> [Material provided]

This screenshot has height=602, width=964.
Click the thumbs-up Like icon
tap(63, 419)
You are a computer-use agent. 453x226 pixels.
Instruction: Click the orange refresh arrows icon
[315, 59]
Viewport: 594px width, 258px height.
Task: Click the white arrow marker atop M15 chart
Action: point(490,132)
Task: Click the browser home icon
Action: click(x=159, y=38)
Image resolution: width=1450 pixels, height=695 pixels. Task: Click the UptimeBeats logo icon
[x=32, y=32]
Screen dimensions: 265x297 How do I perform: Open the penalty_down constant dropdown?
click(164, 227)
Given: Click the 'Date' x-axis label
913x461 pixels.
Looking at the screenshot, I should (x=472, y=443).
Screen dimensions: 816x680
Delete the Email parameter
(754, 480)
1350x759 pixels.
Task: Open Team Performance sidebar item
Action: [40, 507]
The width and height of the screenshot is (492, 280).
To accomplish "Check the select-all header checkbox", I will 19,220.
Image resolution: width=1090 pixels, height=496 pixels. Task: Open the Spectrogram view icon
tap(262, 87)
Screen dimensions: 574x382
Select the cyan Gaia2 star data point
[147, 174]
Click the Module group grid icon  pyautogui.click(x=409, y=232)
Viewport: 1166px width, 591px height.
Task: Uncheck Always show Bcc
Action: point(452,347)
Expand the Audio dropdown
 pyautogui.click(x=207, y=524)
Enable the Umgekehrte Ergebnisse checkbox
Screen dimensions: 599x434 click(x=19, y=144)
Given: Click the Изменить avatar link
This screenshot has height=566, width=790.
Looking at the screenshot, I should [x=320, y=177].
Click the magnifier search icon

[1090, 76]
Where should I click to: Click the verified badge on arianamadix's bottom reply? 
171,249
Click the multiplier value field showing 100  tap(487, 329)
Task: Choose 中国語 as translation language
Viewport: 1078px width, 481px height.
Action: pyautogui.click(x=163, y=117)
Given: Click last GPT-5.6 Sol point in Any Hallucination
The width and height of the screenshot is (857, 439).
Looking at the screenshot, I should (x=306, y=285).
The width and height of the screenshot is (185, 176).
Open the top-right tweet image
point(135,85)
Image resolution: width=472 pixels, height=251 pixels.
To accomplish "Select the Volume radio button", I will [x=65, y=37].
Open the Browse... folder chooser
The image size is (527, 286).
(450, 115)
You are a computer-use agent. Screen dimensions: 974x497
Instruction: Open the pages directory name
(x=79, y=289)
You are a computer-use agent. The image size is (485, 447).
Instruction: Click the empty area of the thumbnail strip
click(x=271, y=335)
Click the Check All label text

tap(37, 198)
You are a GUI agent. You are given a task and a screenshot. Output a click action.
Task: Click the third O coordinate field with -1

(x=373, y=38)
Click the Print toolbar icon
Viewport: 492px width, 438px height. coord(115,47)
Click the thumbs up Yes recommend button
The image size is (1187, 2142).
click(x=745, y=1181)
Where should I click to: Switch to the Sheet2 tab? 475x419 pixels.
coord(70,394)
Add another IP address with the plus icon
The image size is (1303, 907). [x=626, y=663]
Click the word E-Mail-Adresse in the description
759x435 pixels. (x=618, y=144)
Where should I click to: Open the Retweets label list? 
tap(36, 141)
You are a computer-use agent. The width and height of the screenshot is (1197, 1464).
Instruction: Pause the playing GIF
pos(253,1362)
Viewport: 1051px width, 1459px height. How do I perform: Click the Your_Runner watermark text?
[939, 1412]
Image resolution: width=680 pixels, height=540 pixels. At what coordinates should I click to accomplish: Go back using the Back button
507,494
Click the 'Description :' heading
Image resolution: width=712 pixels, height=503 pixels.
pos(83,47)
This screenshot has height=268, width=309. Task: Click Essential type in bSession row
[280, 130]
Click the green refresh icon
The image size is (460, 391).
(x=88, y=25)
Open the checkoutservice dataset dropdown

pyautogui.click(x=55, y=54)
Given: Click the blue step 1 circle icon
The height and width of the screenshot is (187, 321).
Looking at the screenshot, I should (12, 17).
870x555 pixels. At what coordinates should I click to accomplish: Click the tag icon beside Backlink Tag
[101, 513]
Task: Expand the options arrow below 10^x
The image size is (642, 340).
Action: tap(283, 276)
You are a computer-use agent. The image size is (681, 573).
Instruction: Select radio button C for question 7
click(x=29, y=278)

> [Required work] No line before the one containing "Task: Expand the options arrow below 10^x" should be copied; restate that line and all the rest through the end of the data above word for word.

> [Output for this task]
Task: Expand the options arrow below 10^x
The image size is (642, 340).
Action: tap(283, 276)
You are a computer-use agent. The image size is (681, 573).
Instruction: Select radio button C for question 7
click(x=29, y=278)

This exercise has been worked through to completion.